§ PROBLEM STATEMENT
Rewrite the data from the line containing "The image size is (965, 636)." through the line containing "[1160, 873]", inclusive, as a numbered list with blank lines omitted.

§ DATA TO PROCESS
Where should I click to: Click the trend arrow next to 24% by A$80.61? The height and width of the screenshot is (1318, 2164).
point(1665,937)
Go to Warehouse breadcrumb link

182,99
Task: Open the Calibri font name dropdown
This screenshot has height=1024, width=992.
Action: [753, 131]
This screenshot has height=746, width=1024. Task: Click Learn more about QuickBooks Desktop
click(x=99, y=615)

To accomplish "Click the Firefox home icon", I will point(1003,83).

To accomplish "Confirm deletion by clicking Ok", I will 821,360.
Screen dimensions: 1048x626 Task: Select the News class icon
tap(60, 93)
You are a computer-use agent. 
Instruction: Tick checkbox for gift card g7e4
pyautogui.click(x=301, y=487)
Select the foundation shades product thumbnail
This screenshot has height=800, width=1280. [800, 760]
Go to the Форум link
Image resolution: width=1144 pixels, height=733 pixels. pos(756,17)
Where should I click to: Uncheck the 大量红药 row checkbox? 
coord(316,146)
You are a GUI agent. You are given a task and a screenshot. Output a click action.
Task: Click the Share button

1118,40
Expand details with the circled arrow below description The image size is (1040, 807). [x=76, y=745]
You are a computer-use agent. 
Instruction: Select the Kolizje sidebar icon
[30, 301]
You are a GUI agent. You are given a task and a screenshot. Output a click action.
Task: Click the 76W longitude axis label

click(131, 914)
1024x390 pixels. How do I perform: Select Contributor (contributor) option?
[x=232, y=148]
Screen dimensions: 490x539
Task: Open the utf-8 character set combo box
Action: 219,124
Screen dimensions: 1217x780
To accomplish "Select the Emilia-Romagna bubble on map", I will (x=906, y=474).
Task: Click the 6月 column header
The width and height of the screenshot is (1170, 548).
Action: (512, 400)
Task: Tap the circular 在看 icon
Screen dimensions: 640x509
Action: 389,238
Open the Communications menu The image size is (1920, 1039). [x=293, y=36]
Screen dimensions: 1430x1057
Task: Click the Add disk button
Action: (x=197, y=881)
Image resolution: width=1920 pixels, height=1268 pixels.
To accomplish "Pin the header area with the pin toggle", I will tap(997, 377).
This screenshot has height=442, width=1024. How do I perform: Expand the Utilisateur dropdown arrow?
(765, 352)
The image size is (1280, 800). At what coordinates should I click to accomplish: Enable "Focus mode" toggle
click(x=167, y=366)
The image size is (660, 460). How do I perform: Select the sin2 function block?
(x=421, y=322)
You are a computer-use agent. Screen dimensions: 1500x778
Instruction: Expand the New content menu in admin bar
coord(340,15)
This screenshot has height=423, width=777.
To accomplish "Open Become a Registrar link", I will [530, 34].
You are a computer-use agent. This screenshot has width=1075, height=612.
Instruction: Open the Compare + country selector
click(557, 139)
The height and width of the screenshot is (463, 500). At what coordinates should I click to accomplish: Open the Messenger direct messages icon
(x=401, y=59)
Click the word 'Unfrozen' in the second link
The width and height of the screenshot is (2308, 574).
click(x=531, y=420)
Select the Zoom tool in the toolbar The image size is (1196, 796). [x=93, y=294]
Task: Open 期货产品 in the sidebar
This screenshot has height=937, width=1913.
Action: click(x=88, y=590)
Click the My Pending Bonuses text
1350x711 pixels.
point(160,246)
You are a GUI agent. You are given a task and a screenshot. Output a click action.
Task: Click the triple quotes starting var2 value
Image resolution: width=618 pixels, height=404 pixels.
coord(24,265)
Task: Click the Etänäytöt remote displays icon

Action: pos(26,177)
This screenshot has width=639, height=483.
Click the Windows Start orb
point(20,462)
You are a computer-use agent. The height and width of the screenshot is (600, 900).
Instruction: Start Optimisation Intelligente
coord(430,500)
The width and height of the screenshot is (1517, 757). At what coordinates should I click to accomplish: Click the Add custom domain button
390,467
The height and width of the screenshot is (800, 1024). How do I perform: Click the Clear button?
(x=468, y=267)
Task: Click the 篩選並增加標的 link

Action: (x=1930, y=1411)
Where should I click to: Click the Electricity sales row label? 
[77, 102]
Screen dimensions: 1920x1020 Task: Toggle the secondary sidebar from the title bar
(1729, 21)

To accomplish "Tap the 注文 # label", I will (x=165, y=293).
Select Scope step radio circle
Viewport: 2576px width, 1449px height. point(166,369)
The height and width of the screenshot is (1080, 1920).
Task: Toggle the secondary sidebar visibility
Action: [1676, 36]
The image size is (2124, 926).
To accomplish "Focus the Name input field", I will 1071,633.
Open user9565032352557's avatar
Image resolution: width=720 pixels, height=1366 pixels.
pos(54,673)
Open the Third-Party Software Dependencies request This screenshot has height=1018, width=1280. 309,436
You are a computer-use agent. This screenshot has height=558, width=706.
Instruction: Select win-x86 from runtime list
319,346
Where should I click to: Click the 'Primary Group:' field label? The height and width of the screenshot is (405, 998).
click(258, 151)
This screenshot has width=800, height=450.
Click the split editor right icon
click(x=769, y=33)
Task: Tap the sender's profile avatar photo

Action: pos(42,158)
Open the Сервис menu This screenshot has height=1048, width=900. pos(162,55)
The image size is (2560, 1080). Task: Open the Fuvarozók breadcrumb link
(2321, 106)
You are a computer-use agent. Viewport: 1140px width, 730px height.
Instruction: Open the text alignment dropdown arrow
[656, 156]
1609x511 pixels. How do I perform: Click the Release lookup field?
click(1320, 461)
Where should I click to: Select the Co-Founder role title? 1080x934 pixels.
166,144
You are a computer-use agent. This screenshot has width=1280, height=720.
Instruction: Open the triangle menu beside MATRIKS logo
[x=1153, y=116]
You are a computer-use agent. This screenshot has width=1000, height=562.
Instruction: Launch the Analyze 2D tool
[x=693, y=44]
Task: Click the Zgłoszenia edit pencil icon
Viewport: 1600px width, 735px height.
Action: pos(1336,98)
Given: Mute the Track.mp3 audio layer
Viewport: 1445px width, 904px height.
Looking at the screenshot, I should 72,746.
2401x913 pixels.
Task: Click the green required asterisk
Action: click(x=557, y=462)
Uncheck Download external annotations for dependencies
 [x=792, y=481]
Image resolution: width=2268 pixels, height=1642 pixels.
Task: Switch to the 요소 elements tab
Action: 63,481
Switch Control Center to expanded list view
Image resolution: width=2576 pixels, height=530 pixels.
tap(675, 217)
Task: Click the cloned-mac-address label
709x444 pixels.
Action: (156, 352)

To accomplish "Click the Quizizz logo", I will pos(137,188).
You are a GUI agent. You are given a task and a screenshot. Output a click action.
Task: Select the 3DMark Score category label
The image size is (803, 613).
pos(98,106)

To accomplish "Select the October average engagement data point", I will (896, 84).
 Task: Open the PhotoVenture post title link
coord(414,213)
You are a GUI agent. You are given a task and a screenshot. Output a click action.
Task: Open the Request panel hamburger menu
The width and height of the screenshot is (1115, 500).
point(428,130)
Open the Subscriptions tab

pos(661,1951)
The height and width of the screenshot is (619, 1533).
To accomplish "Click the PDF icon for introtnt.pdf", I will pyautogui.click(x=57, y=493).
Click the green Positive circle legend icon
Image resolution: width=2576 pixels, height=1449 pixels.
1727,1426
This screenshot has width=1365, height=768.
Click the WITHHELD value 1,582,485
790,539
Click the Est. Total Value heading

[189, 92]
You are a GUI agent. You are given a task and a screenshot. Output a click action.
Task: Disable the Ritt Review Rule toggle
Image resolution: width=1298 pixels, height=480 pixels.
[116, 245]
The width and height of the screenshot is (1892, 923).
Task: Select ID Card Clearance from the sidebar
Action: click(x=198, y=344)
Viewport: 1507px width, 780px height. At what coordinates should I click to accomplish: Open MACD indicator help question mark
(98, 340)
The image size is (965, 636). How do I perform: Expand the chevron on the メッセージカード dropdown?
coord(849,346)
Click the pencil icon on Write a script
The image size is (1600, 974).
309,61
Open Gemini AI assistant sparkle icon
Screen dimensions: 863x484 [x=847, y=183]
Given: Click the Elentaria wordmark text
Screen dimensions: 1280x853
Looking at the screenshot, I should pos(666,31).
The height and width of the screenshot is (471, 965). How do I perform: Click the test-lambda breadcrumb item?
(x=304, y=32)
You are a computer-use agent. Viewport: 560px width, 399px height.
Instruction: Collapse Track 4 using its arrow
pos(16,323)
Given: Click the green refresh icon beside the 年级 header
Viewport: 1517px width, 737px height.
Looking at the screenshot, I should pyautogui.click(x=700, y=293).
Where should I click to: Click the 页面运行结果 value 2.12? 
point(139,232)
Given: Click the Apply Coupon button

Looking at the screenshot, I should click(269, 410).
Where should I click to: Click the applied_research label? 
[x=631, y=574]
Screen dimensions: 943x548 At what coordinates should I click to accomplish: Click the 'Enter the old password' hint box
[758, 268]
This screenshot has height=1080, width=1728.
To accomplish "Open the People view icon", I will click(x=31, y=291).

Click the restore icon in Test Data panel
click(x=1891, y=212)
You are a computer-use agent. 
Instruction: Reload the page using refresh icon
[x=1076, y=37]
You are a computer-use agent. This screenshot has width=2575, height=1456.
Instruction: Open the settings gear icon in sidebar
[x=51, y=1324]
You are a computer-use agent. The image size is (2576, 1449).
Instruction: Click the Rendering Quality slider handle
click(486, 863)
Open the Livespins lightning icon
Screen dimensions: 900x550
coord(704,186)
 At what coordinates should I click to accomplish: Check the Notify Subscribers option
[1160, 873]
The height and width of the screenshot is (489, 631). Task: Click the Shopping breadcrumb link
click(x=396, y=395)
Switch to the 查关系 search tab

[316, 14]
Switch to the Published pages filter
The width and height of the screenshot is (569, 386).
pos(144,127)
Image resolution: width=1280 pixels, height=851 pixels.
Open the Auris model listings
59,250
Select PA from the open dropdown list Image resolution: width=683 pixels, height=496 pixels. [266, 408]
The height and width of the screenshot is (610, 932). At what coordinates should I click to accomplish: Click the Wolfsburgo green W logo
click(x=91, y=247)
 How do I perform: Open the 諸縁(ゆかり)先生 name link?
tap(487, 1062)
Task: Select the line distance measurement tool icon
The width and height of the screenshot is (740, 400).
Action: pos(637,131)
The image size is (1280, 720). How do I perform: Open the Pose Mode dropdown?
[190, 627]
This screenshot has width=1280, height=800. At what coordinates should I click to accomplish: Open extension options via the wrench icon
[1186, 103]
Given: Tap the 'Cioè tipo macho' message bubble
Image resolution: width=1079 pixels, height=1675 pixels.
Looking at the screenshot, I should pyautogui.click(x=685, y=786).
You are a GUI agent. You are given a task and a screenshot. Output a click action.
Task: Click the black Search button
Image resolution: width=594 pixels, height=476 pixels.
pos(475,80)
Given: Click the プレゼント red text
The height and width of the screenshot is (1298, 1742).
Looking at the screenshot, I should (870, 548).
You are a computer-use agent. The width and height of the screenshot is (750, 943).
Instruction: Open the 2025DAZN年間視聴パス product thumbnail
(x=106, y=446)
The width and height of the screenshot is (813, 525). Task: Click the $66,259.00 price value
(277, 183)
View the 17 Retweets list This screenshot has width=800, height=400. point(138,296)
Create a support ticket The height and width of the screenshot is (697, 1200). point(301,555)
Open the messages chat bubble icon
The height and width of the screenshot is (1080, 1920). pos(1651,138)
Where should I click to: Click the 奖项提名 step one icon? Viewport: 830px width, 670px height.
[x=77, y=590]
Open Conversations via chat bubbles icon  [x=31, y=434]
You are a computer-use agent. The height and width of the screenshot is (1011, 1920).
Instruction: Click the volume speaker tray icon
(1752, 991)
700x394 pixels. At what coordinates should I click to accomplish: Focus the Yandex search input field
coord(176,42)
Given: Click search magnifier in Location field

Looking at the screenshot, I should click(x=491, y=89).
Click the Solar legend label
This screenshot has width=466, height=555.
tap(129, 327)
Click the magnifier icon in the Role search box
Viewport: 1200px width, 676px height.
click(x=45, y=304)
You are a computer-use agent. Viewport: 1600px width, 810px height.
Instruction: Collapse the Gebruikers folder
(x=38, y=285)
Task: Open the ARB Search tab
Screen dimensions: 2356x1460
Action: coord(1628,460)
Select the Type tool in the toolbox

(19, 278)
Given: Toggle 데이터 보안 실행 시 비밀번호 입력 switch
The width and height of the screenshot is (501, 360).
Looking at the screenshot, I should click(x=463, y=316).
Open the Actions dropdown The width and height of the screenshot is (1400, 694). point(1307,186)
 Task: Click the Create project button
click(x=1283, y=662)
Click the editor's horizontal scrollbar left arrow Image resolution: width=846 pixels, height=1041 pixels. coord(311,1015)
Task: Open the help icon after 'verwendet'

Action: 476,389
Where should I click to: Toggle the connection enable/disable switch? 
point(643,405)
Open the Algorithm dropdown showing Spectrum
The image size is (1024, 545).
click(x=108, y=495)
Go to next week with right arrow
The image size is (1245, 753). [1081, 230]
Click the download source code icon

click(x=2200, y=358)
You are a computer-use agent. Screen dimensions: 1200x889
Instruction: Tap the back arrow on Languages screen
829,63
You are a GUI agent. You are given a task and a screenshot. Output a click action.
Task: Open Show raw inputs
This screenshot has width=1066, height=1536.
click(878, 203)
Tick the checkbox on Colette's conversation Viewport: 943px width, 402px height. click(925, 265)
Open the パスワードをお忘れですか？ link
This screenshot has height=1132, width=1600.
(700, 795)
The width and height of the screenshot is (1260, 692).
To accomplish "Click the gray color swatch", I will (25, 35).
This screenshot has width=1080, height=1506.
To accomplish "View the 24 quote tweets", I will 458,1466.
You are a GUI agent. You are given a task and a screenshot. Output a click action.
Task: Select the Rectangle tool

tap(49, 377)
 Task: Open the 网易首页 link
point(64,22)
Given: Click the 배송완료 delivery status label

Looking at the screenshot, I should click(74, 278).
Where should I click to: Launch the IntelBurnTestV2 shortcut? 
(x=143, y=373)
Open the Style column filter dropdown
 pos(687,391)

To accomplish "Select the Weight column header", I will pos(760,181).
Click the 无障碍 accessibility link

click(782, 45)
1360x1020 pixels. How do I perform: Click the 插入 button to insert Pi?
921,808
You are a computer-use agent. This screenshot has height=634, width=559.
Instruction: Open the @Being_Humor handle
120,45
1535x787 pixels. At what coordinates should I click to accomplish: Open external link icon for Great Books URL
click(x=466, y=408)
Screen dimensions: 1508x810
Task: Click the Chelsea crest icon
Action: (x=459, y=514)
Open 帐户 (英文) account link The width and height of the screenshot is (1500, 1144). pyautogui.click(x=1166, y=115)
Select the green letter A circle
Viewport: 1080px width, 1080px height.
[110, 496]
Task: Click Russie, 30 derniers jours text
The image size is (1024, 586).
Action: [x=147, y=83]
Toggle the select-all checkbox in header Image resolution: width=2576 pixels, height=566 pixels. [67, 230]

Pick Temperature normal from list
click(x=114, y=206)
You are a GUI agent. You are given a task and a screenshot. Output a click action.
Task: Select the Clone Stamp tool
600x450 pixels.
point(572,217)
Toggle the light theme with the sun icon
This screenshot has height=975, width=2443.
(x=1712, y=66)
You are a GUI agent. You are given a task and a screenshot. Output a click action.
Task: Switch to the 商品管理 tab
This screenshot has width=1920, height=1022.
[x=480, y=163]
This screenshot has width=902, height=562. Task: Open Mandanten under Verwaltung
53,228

§ RESULT OF THE TASK
1. The image size is (965, 636). How do I perform: Expand the chevron on the メッセージカード dropdown?
2. coord(849,346)
3. Click the pencil icon on Write a script
4. The image size is (1600, 974).
5. 309,61
6. Open Gemini AI assistant sparkle icon
7. Screen dimensions: 863x484 [x=847, y=183]
8. Given: Click the Elentaria wordmark text
9. Screen dimensions: 1280x853
10. Looking at the screenshot, I should pos(666,31).
11. The height and width of the screenshot is (471, 965). How do I perform: Click the test-lambda breadcrumb item?
12. (x=304, y=32)
13. You are a computer-use agent. Viewport: 560px width, 399px height.
14. Instruction: Collapse Track 4 using its arrow
15. pos(16,323)
16. Given: Click the green refresh icon beside the 年级 header
17. Viewport: 1517px width, 737px height.
18. Looking at the screenshot, I should pyautogui.click(x=700, y=293).
19. Where should I click to: Click the 页面运行结果 value 2.12? 
20. point(139,232)
21. Given: Click the Apply Coupon button
22. Looking at the screenshot, I should click(269, 410).
23. Where should I click to: Click the applied_research label? 
24. [x=631, y=574]
25. Screen dimensions: 943x548 At what coordinates should I click to accomplish: Click the 'Enter the old password' hint box
26. [758, 268]
27. This screenshot has height=1080, width=1728.
28. To accomplish "Open the People view icon", I will click(x=31, y=291).
29. Click the restore icon in Test Data panel
30. click(x=1891, y=212)
31. You are a computer-use agent. 
32. Instruction: Reload the page using refresh icon
33. [x=1076, y=37]
34. You are a computer-use agent. This screenshot has width=2575, height=1456.
35. Instruction: Open the settings gear icon in sidebar
36. [x=51, y=1324]
37. You are a computer-use agent. The image size is (2576, 1449).
38. Instruction: Click the Rendering Quality slider handle
39. click(486, 863)
40. Open the Livespins lightning icon
41. Screen dimensions: 900x550
42. coord(704,186)
43.  At what coordinates should I click to accomplish: Check the Notify Subscribers option
44. [1160, 873]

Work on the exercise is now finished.